- EXERCISE DIRECTIONS -
From the first line of the data below through the line bearing "The height and width of the screenshot is (394, 780).", reproduce each line exactly; do not include pictures.
---------------
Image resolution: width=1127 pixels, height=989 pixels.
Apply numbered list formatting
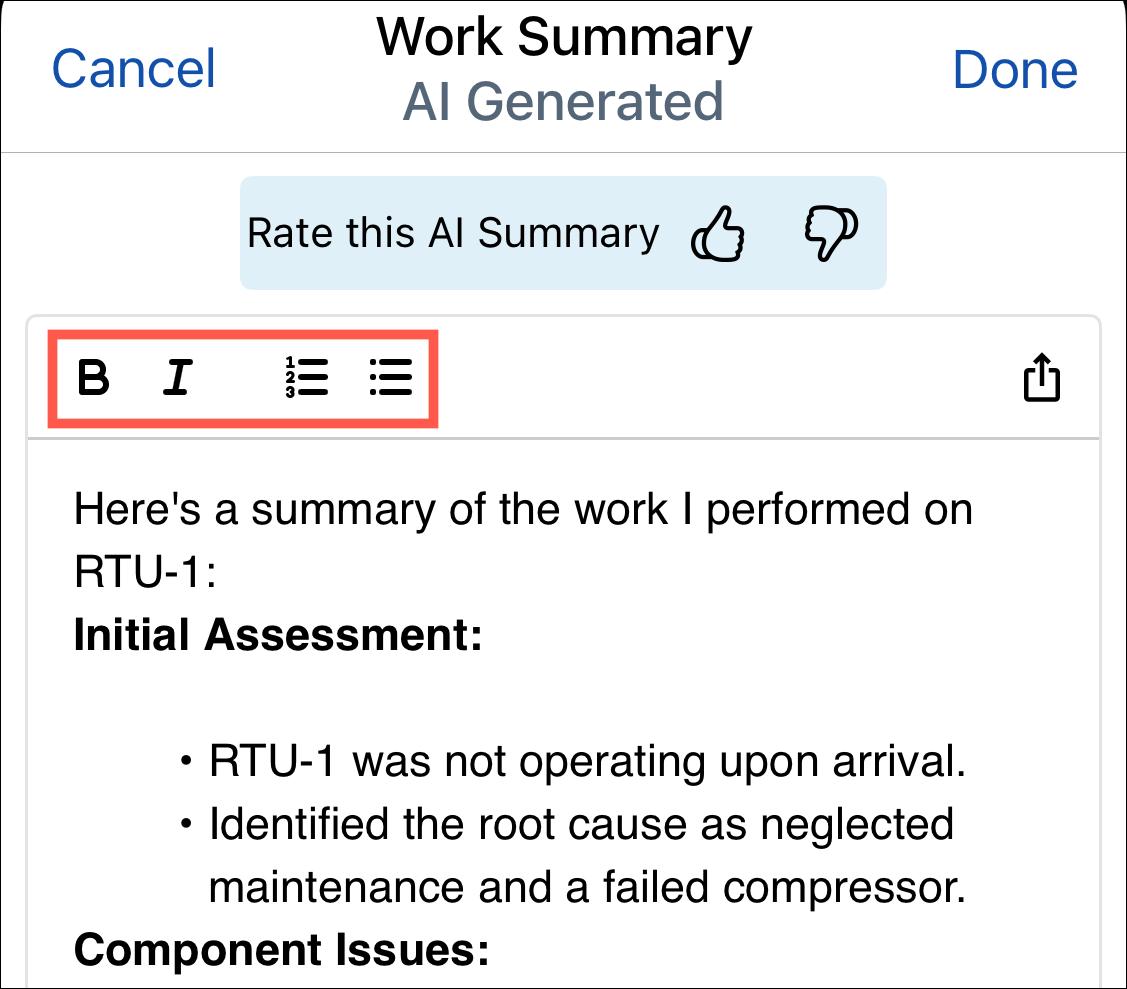[307, 378]
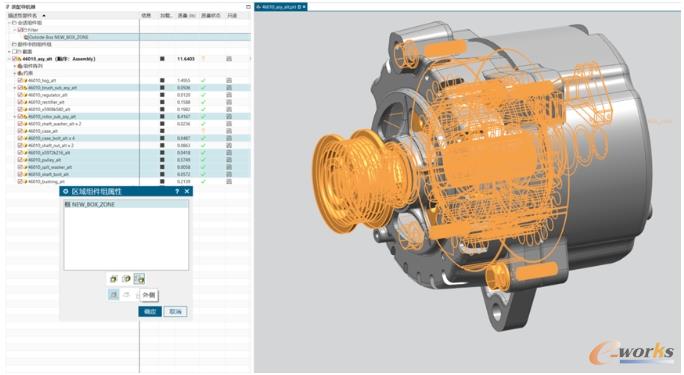This screenshot has height=375, width=684.
Task: Switch to the 46010_asy_alt.prt document tab
Action: (x=279, y=7)
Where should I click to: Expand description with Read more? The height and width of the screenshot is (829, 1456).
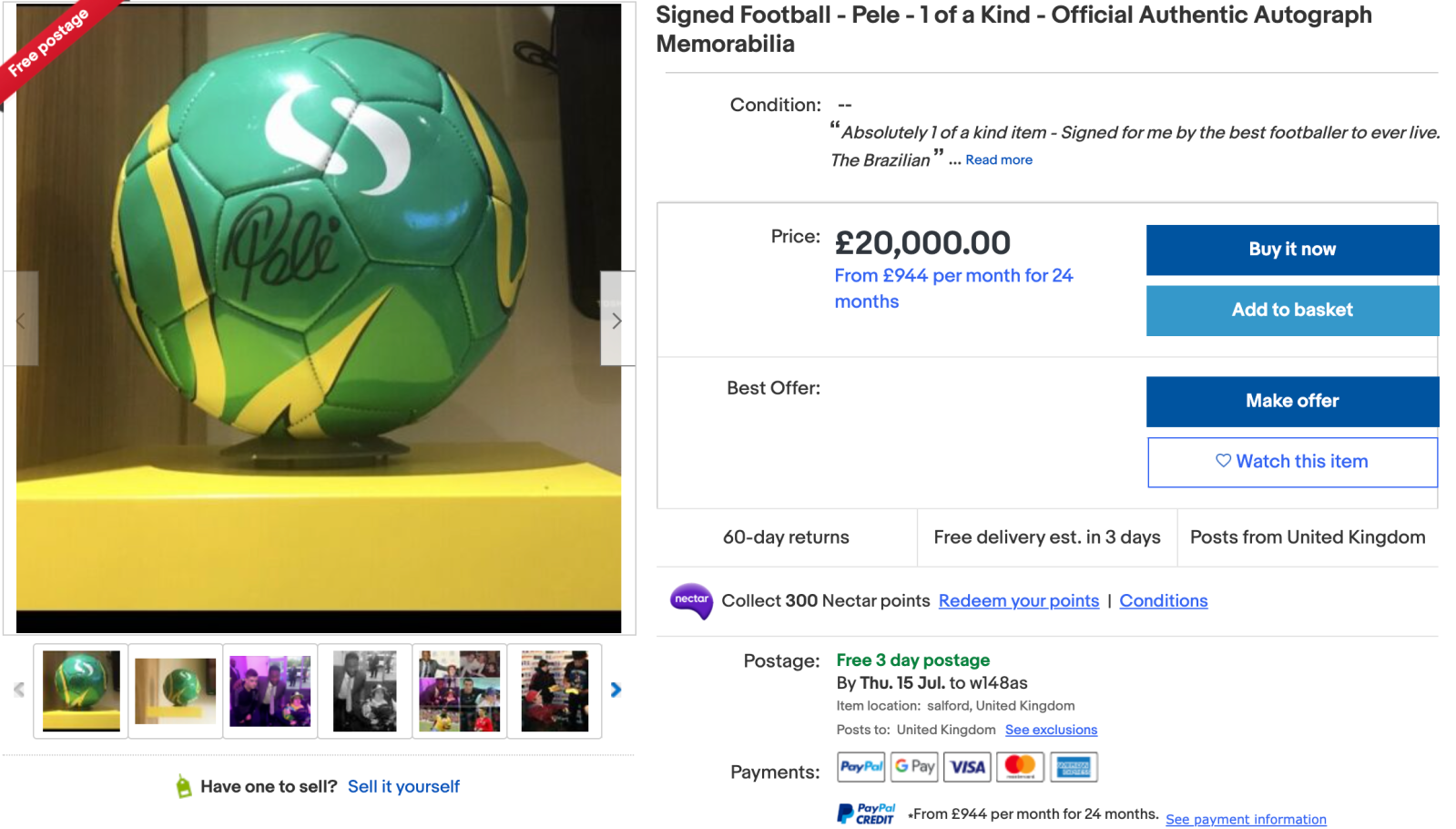[998, 160]
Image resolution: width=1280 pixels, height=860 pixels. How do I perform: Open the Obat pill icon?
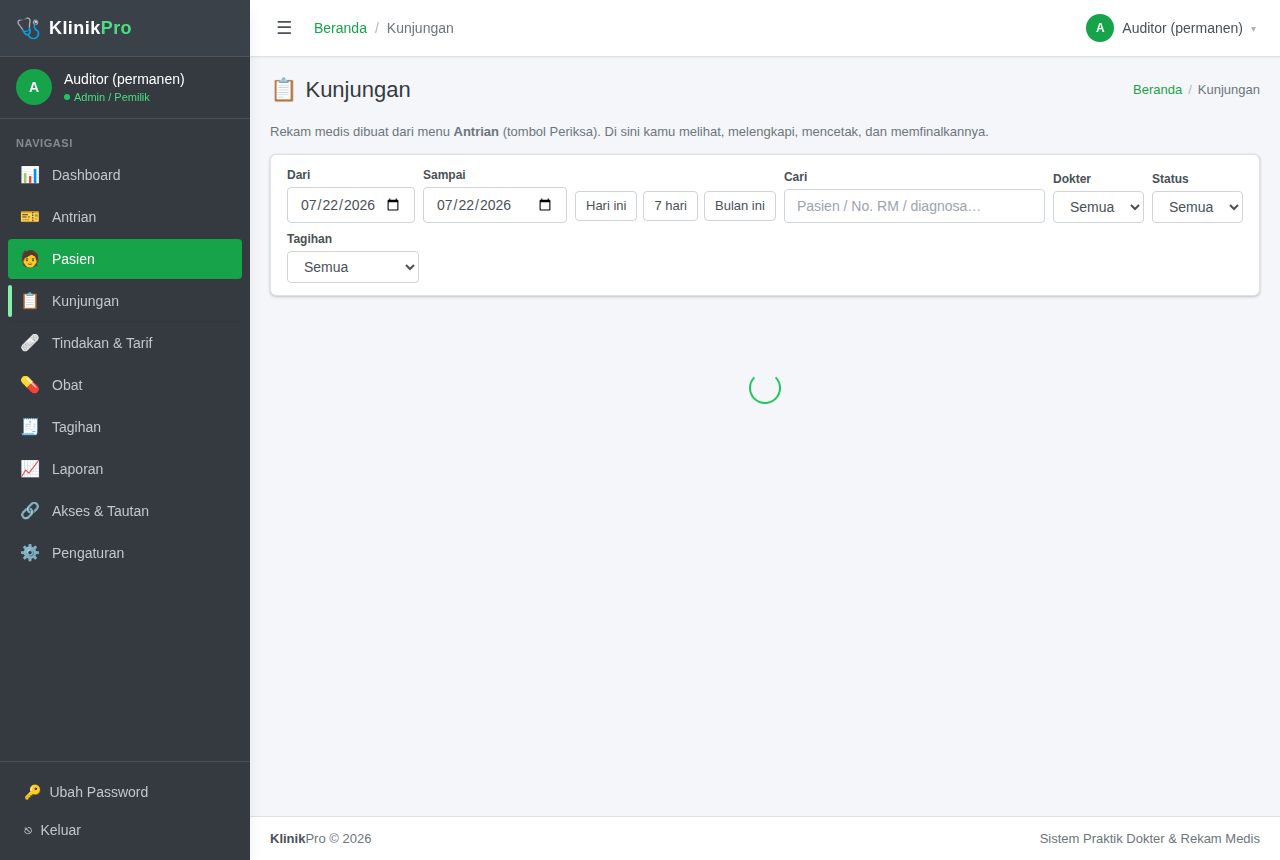(30, 385)
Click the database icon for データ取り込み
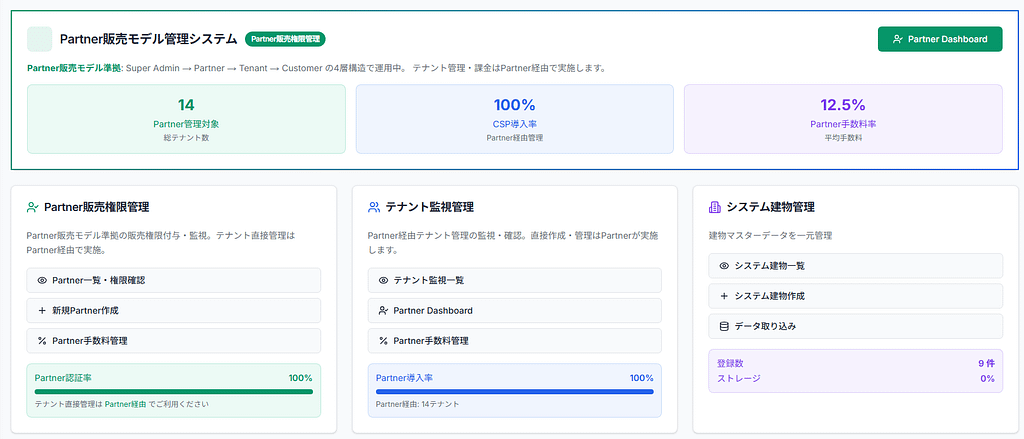 (x=724, y=326)
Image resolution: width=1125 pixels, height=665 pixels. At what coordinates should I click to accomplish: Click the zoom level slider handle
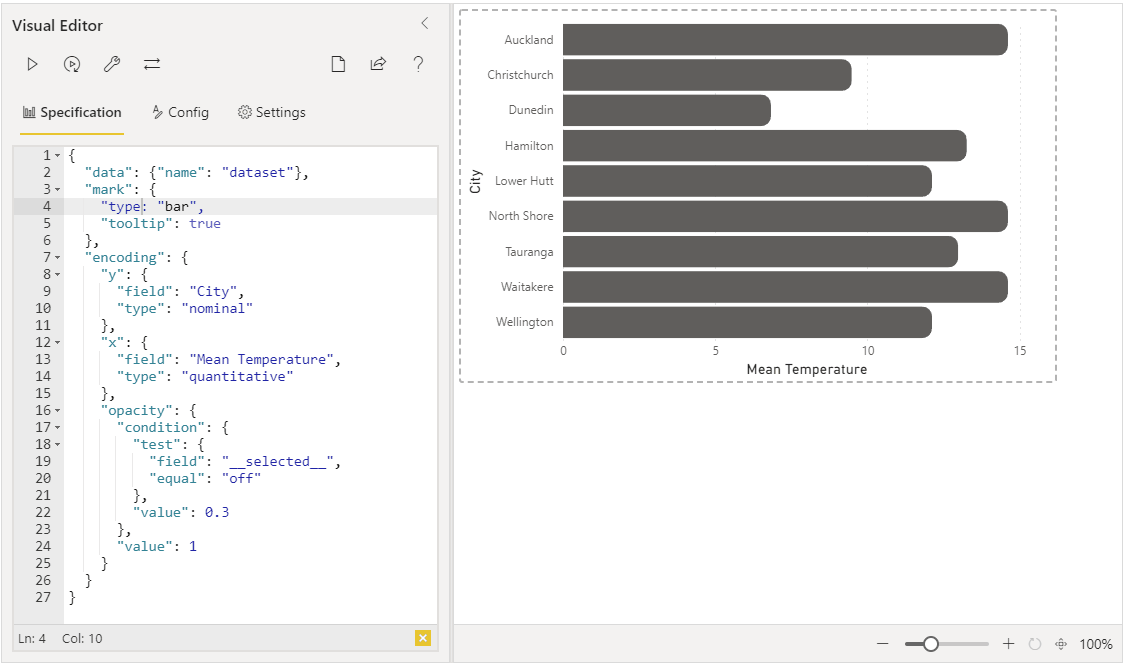pos(931,644)
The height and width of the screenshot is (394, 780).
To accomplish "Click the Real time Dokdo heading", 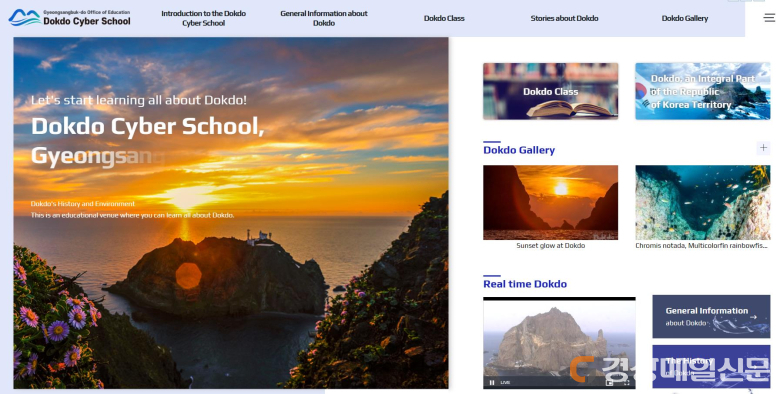I will 525,284.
---------------
- FINAL ANSWER -
Image resolution: width=1127 pixels, height=989 pixels.
Apply numbered list formatting
[307, 378]
This screenshot has height=375, width=684.
Task: Switch to the 46010_asy_alt.prt document tab
Action: (x=279, y=7)
Where should I click to: Expand description with Read more? The height and width of the screenshot is (829, 1456).
[998, 160]
Image resolution: width=1280 pixels, height=860 pixels. How do I perform: Open the Obat pill icon?
(30, 385)
Click the database icon for データ取り込み
 (x=724, y=326)
Image resolution: width=1125 pixels, height=665 pixels. At what coordinates should I click to accomplish: Click the zoom level slider handle
pos(931,644)
The height and width of the screenshot is (394, 780).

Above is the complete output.